Eight and a half years after the iPod’s introduction, the way people listen to music has significantly changed: Digital music revenues are expected to surpass those from CD sales.
It’s too early to know whether the iPad will incite such drastic change for the content it displays, but one thing is certain: The days of counting on big profits from hardcover books, print subscriptions, ratings-based ad revenues and opening-weekend box office are over.
While content remains highly valued, its consumption is becoming increasingly fragmented. Television, for instance, has come a long way from congregated families watching one of three channels to on-demand PDA access for "Lost" and "Grey’s Anatomy."
The “coming soon” accelerated fragmentation via the iPad means that creating the right pricing strategy should be top priority for media companies.
To price for profits and growth, managers need to:
–Not necessarily “pass along” the savings to customers. The price that consumers are willing to pay has little to do with manufacturing costs. Better pricing is about capturing the value of a product, not marking up its costs. If costs have gone down and consumers are willing to pay the same or more, enjoy the profit windfall.
–Be proactive in capturing value. It wasn’t a coincidence that seven days before the official iPad announcement, the New York Times let it be known that it would start charging for online access next year. This, along with Macmillan’s standoff with Amazon over e-book prices, declares to readers and other media providers that e-content is valuable and should be paid for.
–Avoid commoditization. If a product can command a premium over the competition, charge it. One price ($1 for any product, for instance) may be nifty to advertise, but it’s rarely the price that generates the highest profit for an individual product.
–Resist setting low prices. A low or free price devalues a product. Once embedded in consumers’ minds, it is hard to change this perception.

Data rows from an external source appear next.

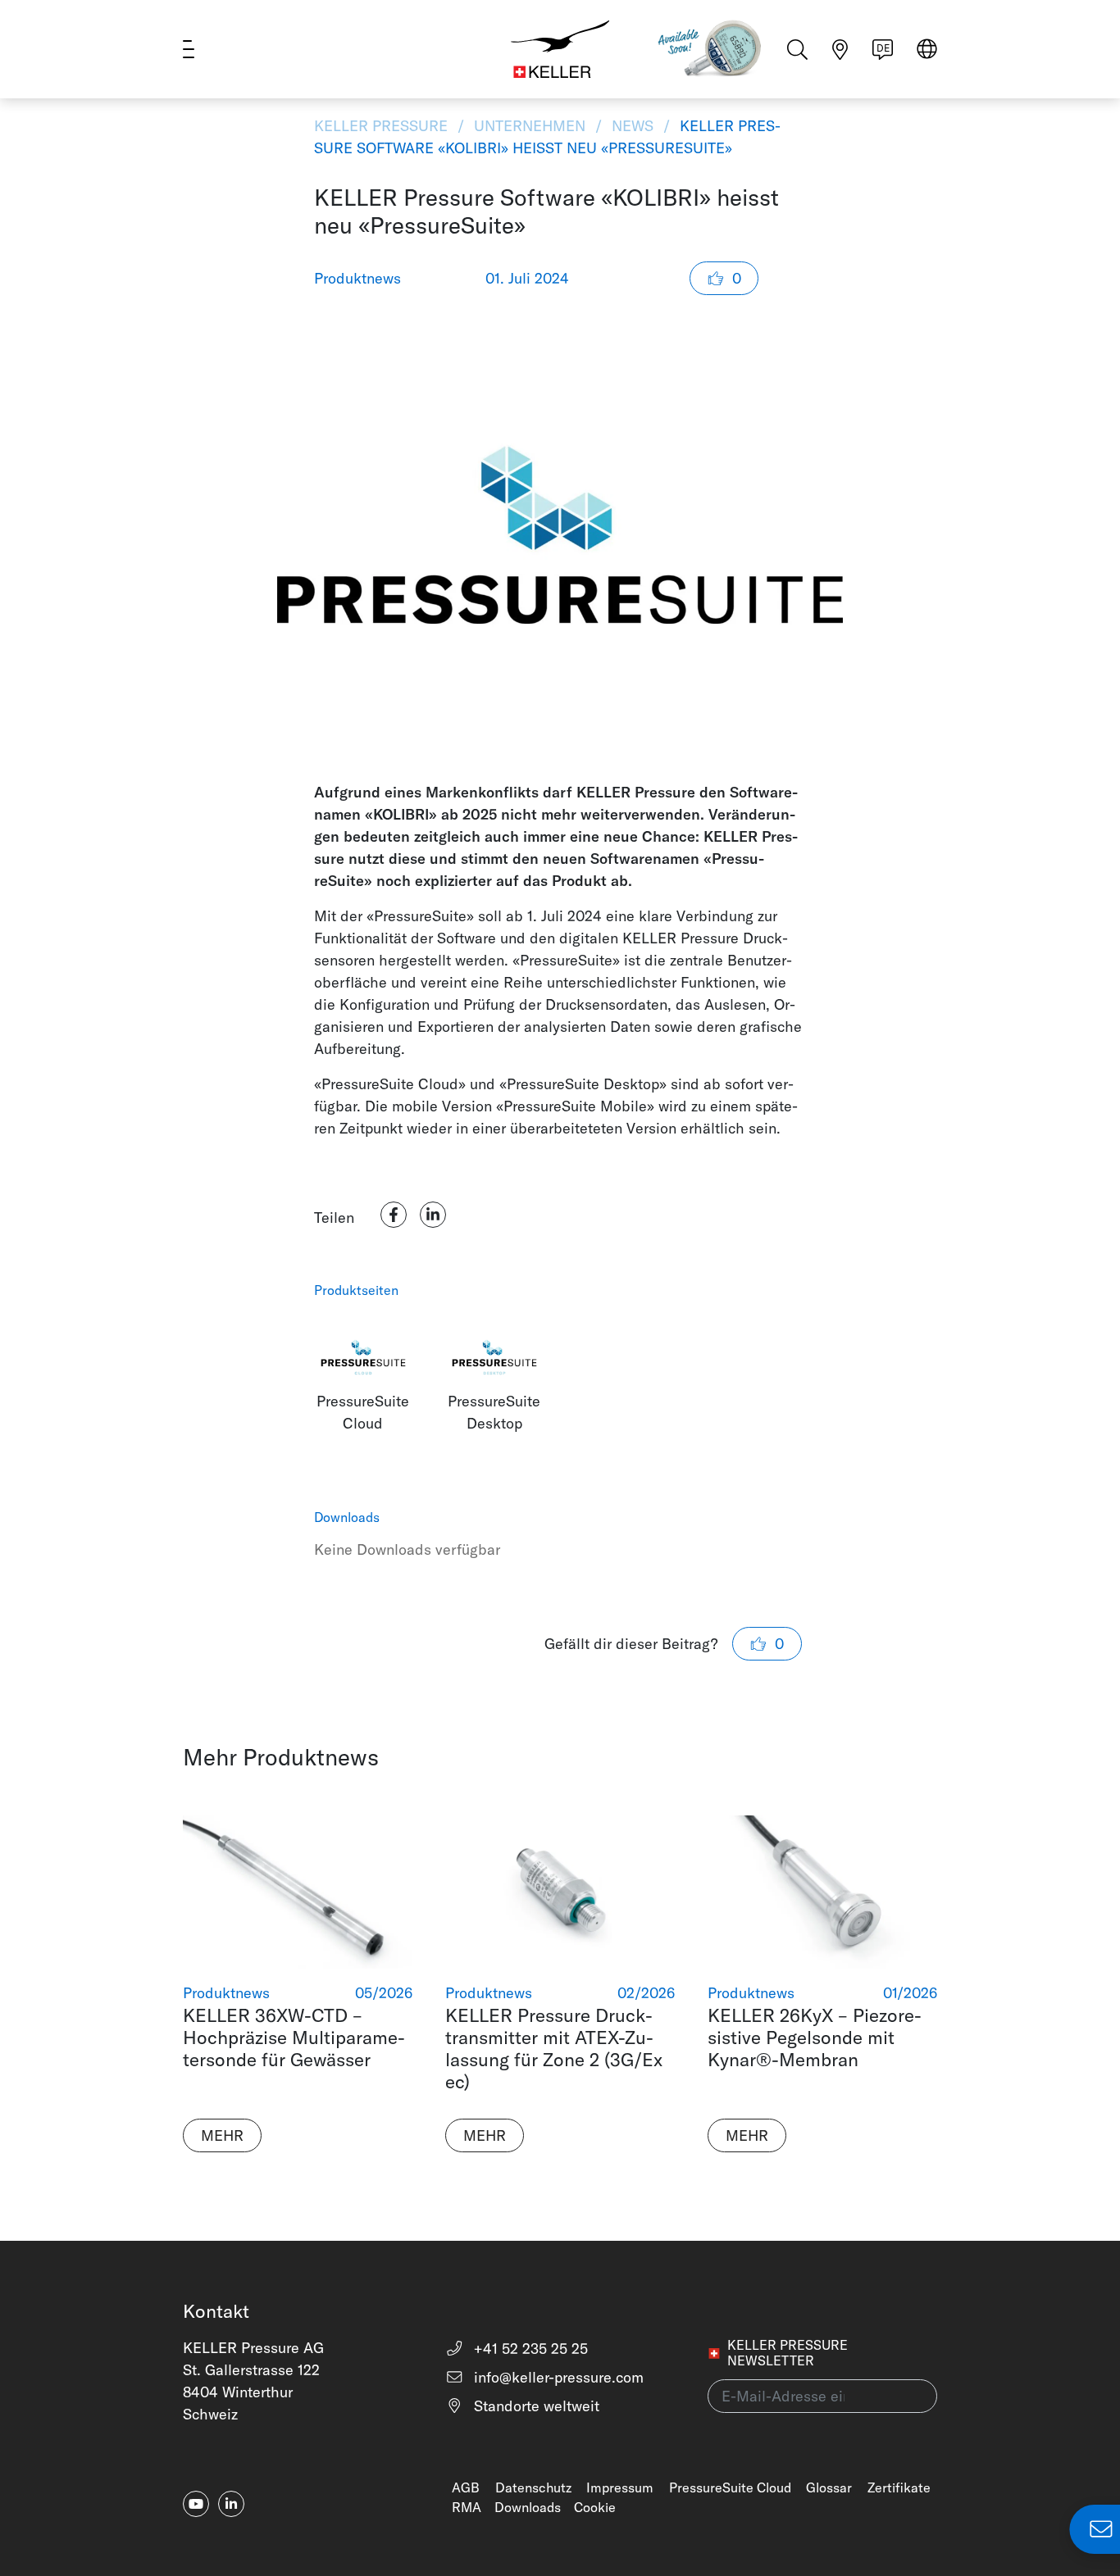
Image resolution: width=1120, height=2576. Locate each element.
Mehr (222, 2135)
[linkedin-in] (231, 2504)
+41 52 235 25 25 (529, 2348)
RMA (466, 2507)
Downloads (527, 2507)
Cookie (595, 2507)
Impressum (619, 2487)
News (633, 125)
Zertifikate (899, 2487)
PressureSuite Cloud (730, 2487)
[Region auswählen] (927, 50)
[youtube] (196, 2504)
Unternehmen (530, 125)
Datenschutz (533, 2487)
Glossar (829, 2487)
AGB (466, 2487)
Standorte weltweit (534, 2406)
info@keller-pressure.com (557, 2377)
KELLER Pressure (383, 125)
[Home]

–Offer good, better and best versions. Distributing content electronically makes it easier to offer good, better and best versions. These options better serve consumers and allow them to choose how much to pay for content.
The iPad is a game changer — and a potentially lucrative lifeline for print companies. Now more than ever, media companies must be proactive in setting their pricing strategy. What’s at stake is profiting from or being diminished by new technology.